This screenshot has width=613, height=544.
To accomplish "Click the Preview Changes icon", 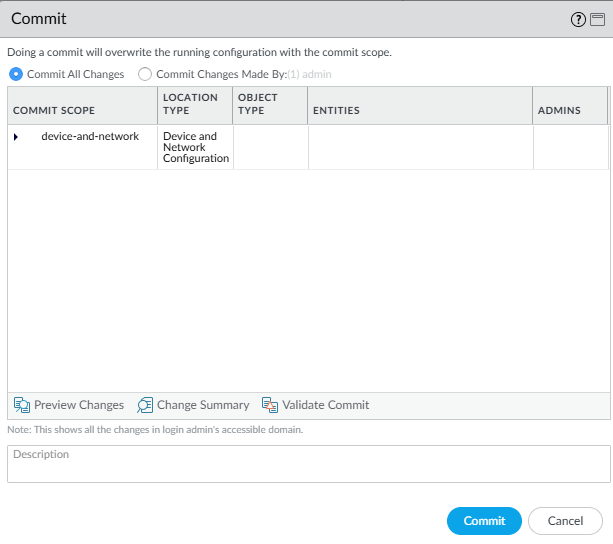I will tap(22, 405).
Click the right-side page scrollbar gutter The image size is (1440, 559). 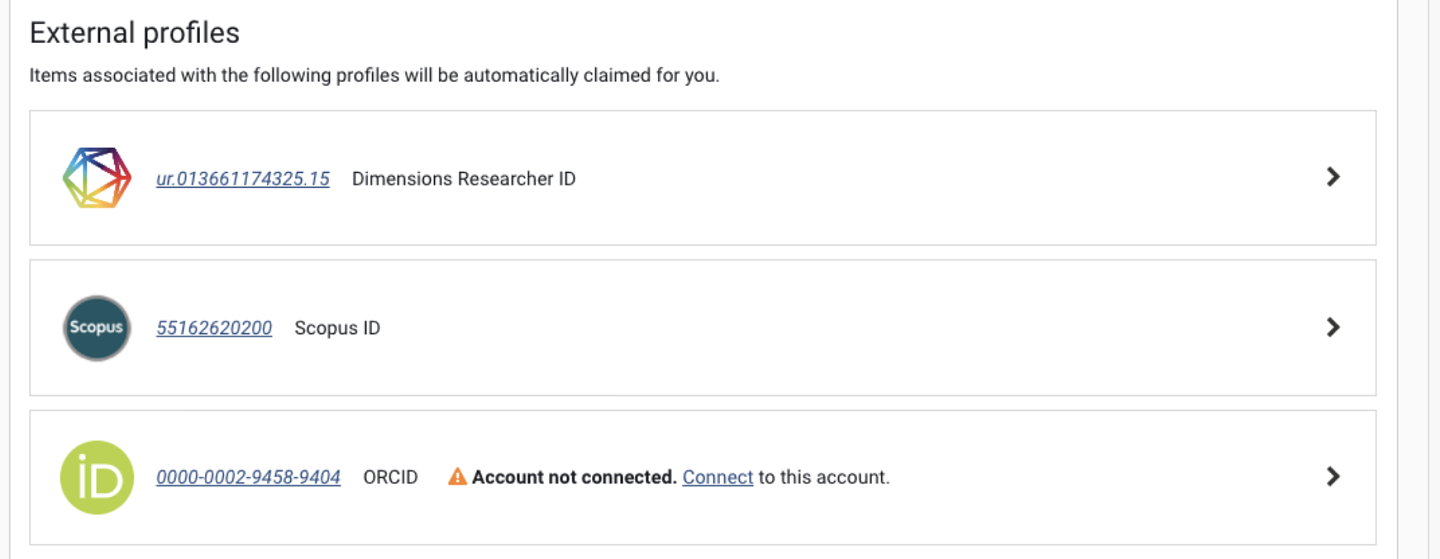click(1419, 280)
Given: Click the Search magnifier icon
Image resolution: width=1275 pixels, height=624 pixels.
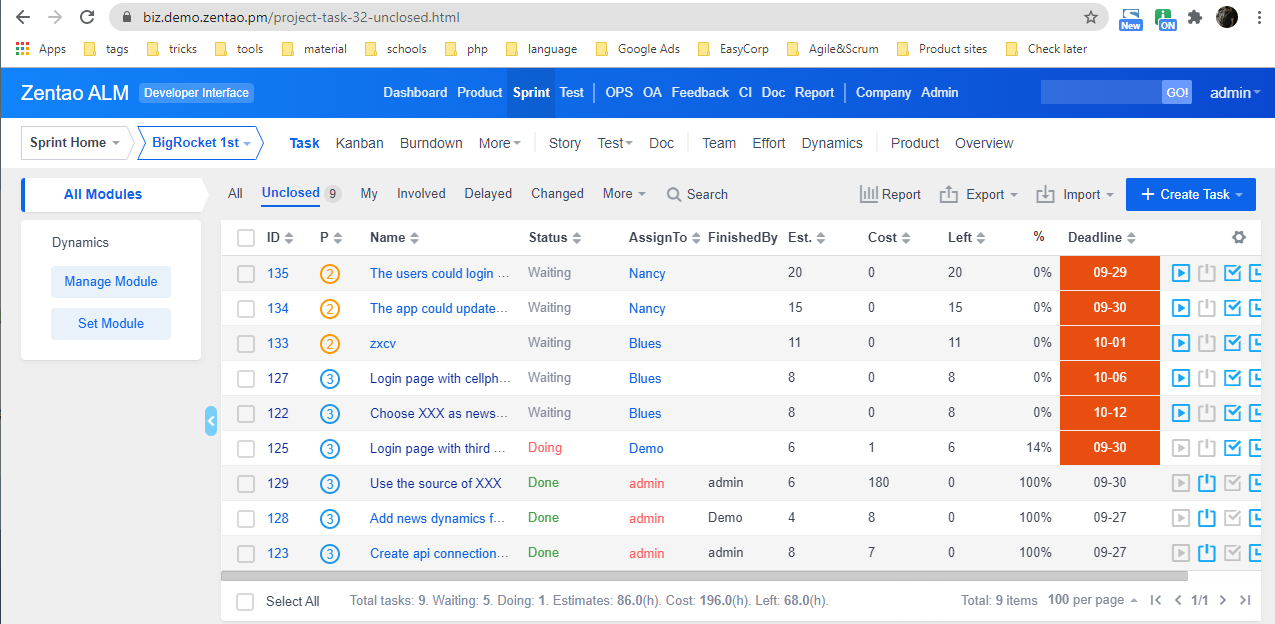Looking at the screenshot, I should coord(675,195).
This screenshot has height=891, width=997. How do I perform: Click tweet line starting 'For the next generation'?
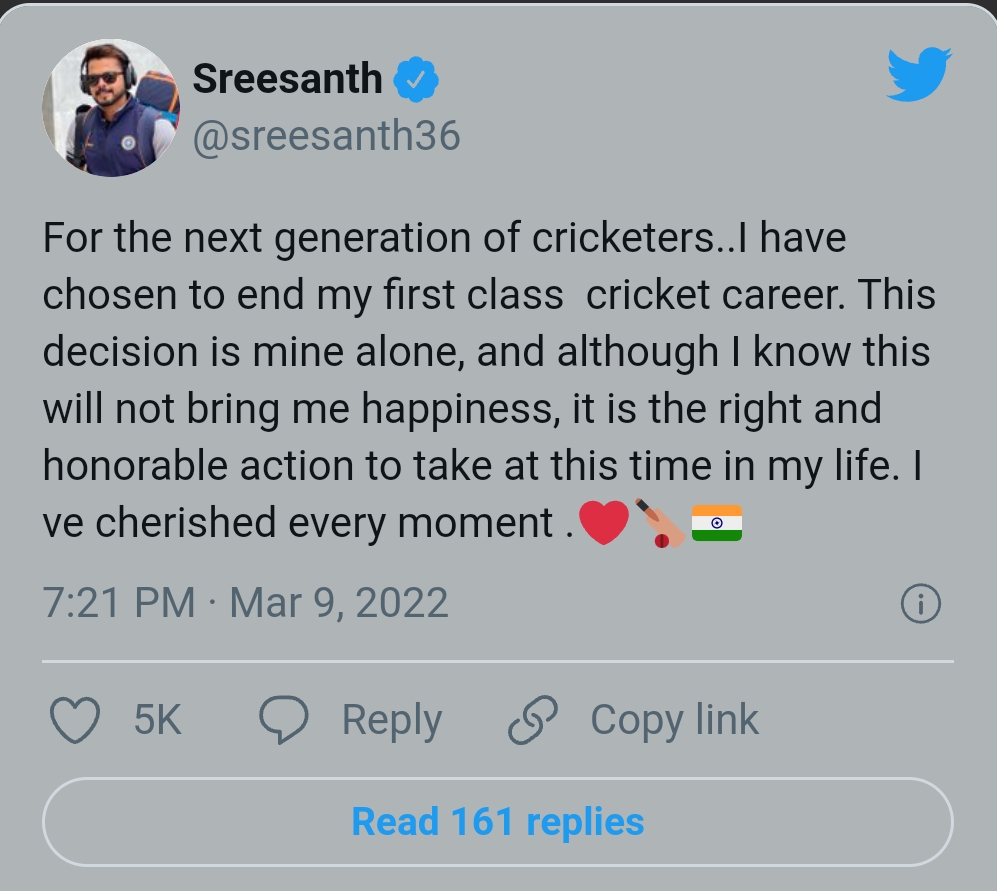tap(444, 239)
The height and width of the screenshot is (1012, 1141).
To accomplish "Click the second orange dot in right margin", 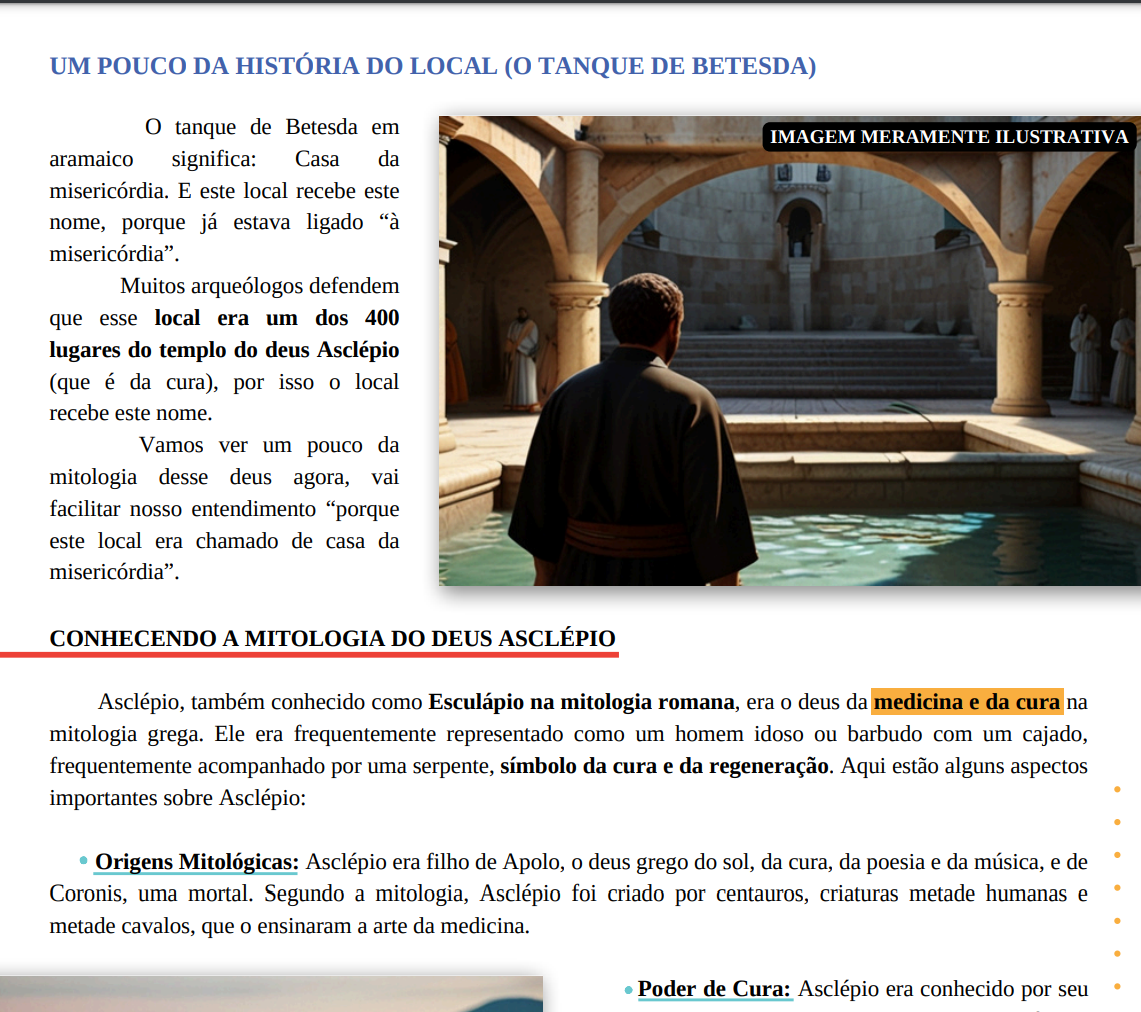I will click(x=1117, y=824).
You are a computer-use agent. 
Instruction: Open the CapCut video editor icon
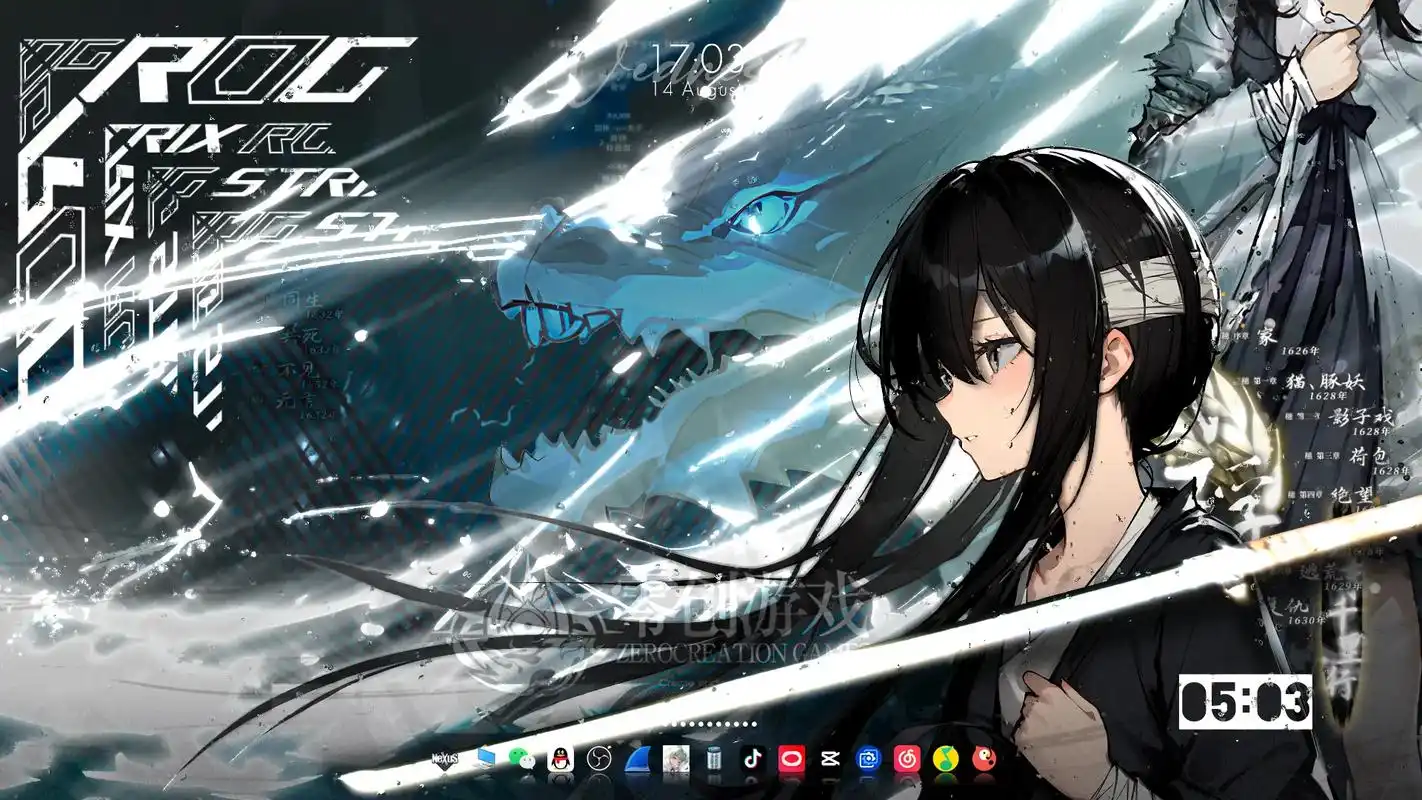pos(829,760)
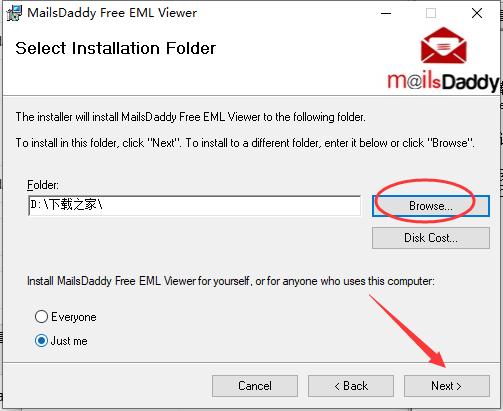Viewport: 503px width, 411px height.
Task: Click the Folder: label above the path field
Action: click(x=43, y=185)
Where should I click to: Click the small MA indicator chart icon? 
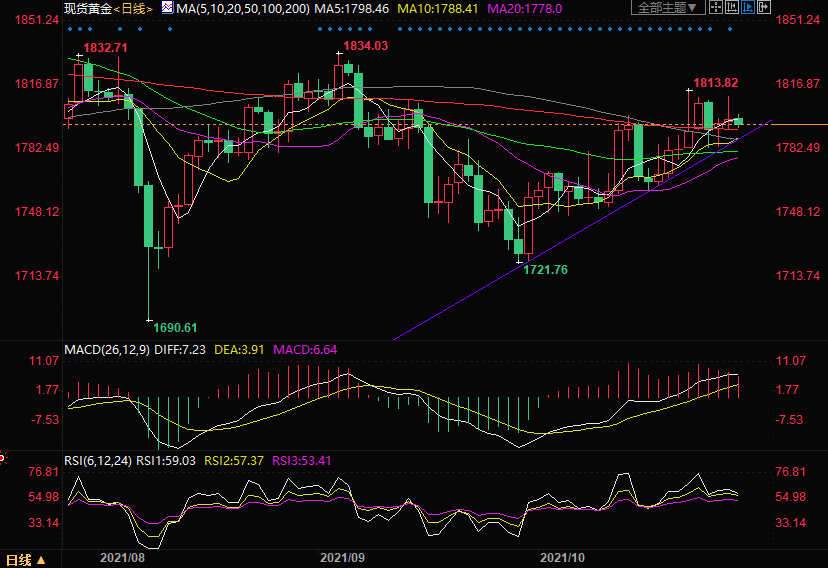tap(167, 8)
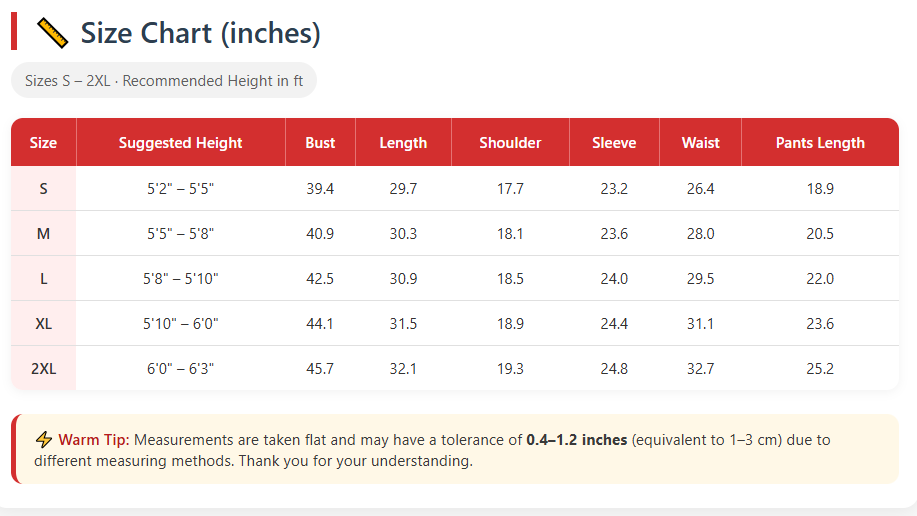
Task: Click the 5'8" – 5'10" height cell
Action: coord(180,279)
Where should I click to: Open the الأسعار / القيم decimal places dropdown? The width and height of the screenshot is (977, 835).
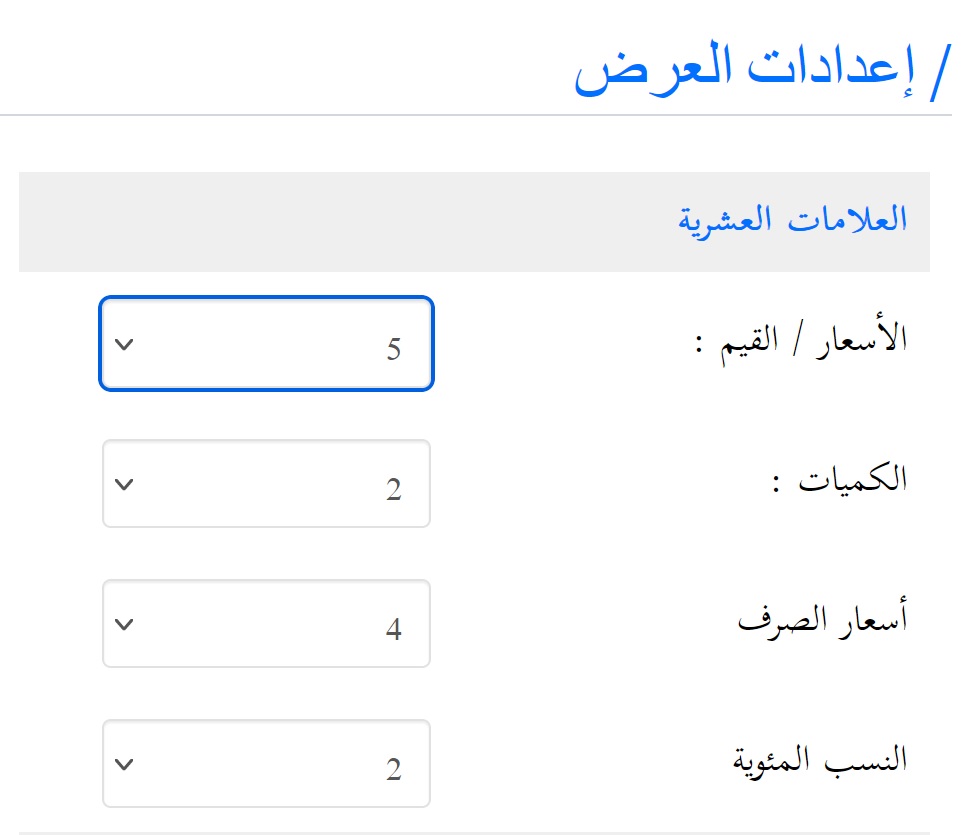click(265, 344)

Work instructions
Leaving out all pictures, retype exactly the lines that run from the one containing "Where should I click to: Click" through the last line of the material.

Output below
Where should I click to: Click the small MA indicator chart icon? 
tap(167, 8)
Task: Click the 5'8" – 5'10" height cell
Action: coord(180,279)
Where should I click to: Open the الأسعار / القيم decimal places dropdown? The width and height of the screenshot is (977, 835).
click(265, 344)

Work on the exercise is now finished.